╭─ EXERCISE MATERIALS

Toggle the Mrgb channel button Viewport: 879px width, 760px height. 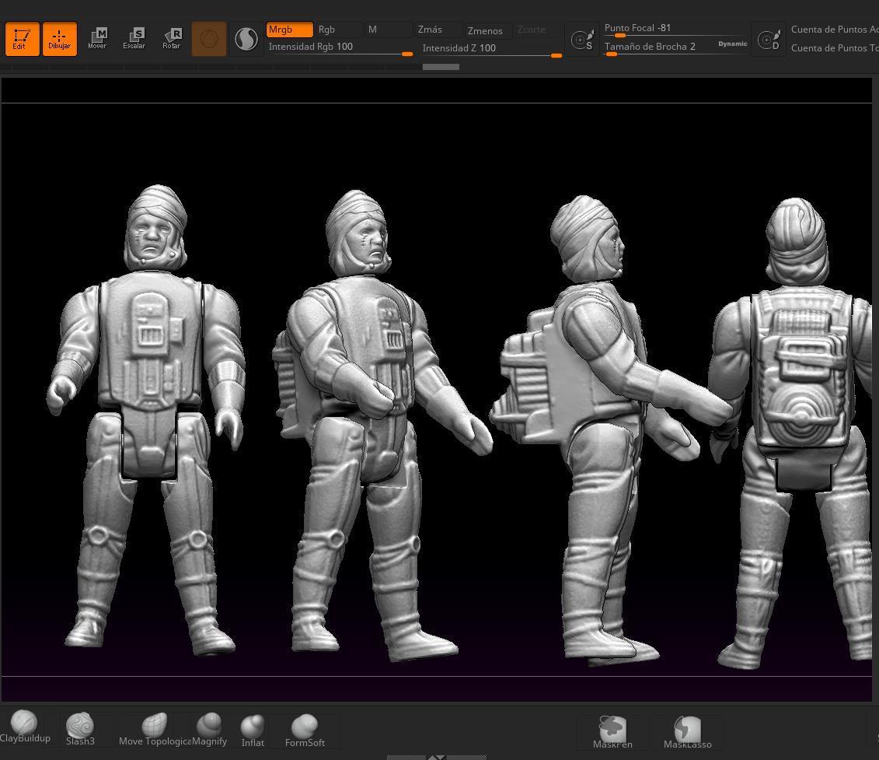click(289, 30)
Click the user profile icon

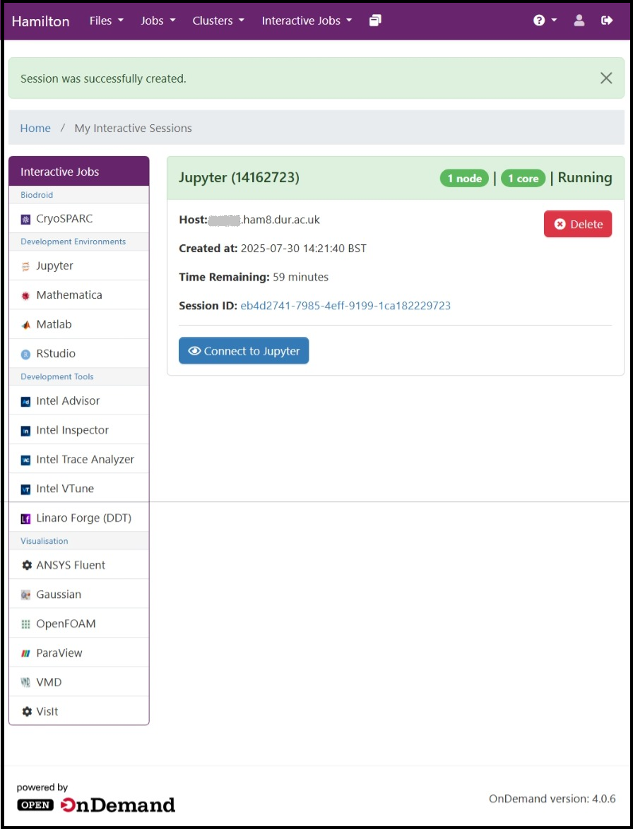(578, 20)
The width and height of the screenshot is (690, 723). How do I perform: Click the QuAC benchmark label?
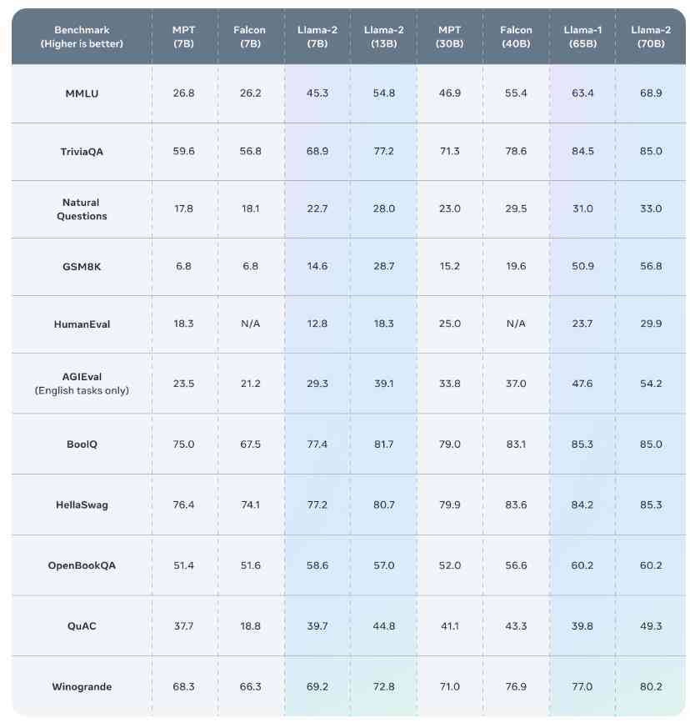82,626
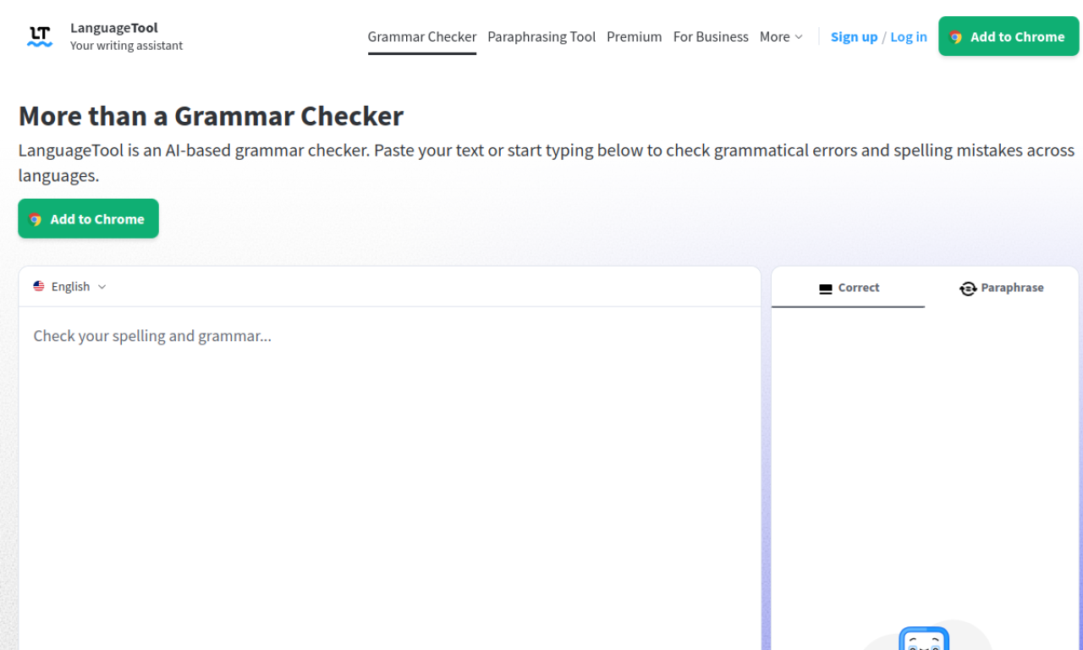Click the robot mascot illustration
The image size is (1083, 650).
[924, 641]
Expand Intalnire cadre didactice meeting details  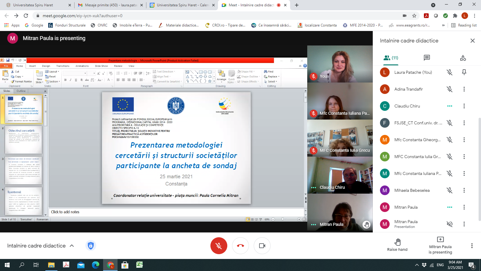coord(72,246)
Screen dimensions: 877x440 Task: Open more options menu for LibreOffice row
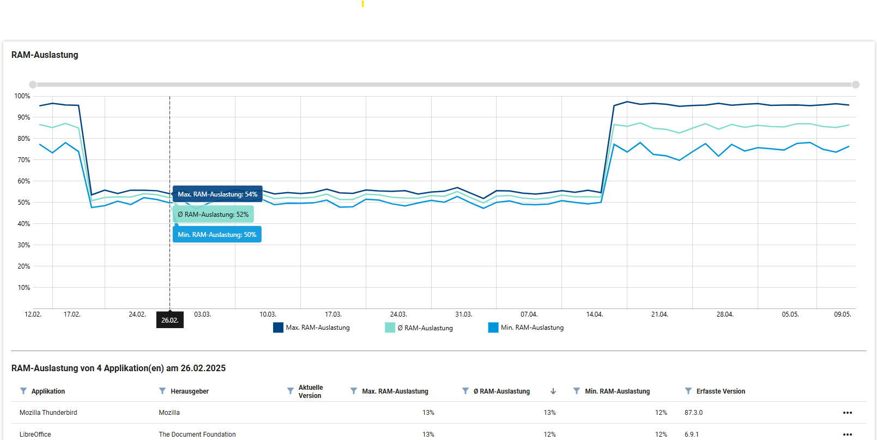(847, 435)
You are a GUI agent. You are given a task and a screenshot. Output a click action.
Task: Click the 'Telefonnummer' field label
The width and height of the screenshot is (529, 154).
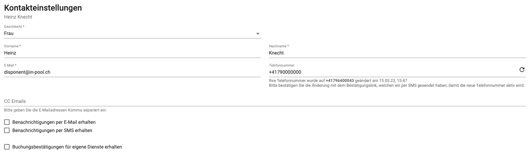pyautogui.click(x=282, y=65)
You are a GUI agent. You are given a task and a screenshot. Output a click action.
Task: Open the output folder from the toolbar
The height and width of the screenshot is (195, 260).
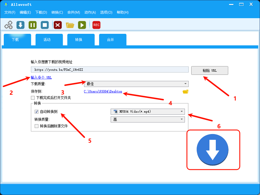70,25
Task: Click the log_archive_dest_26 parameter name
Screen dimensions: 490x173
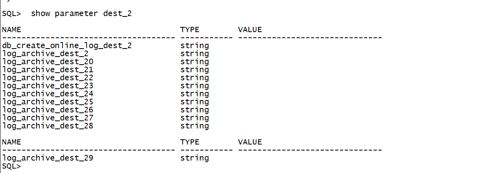Action: pyautogui.click(x=48, y=110)
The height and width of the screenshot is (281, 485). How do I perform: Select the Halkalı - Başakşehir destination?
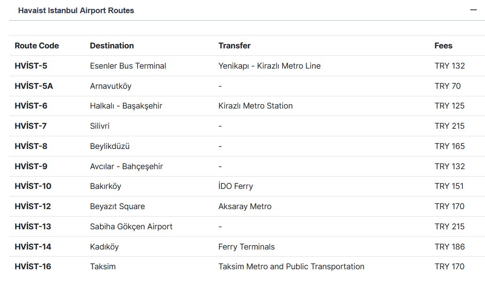tap(126, 106)
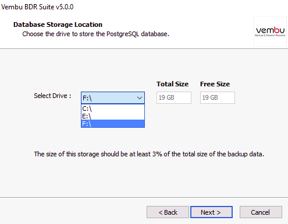Click the Free Size field showing 19 GB
This screenshot has height=224, width=288.
pos(218,97)
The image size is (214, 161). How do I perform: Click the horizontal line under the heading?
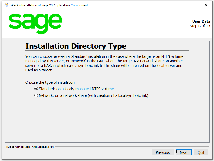[107, 51]
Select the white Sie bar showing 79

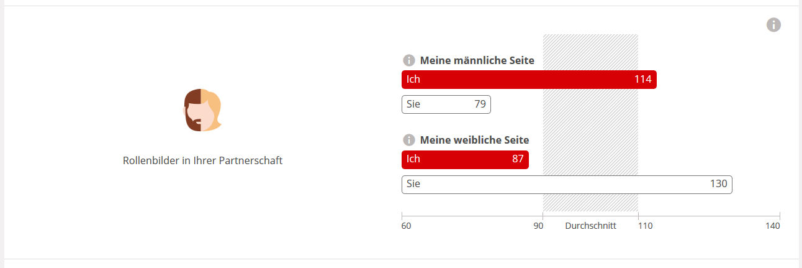(x=446, y=104)
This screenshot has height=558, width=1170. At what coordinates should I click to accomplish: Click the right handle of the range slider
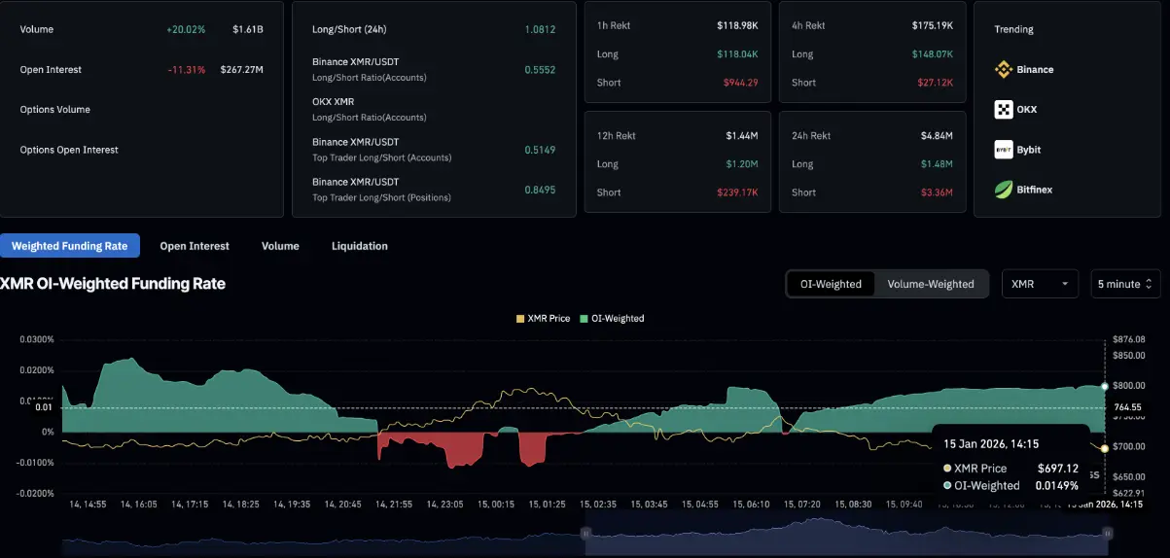[1107, 533]
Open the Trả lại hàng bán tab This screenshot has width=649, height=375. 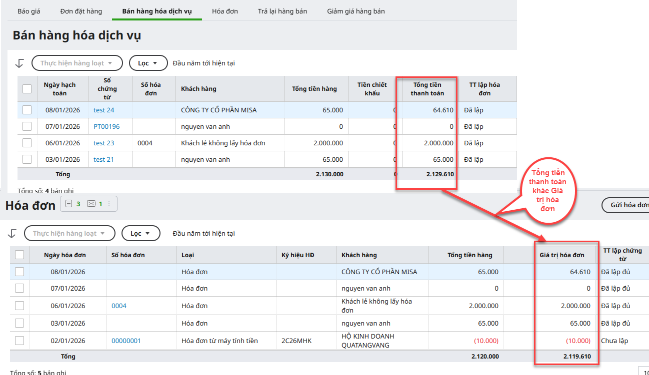coord(283,11)
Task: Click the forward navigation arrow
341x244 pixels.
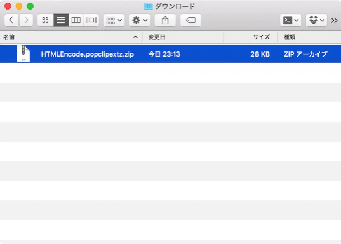Action: pos(26,20)
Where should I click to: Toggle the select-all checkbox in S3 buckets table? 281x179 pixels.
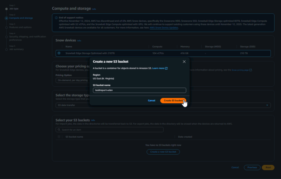pyautogui.click(x=59, y=137)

╰─

WHAT YOU HAVE TO DO :: Leaving the pictures out, give again word for word each line from the one holding "Task: Click the forward navigation arrow" through the end of the records.

ANSWER SECTION ::
Task: Click the forward navigation arrow
341x244 pixels.
Action: pos(26,20)
Where should I click to: Toggle the select-all checkbox in S3 buckets table? 281x179 pixels.
pyautogui.click(x=59, y=137)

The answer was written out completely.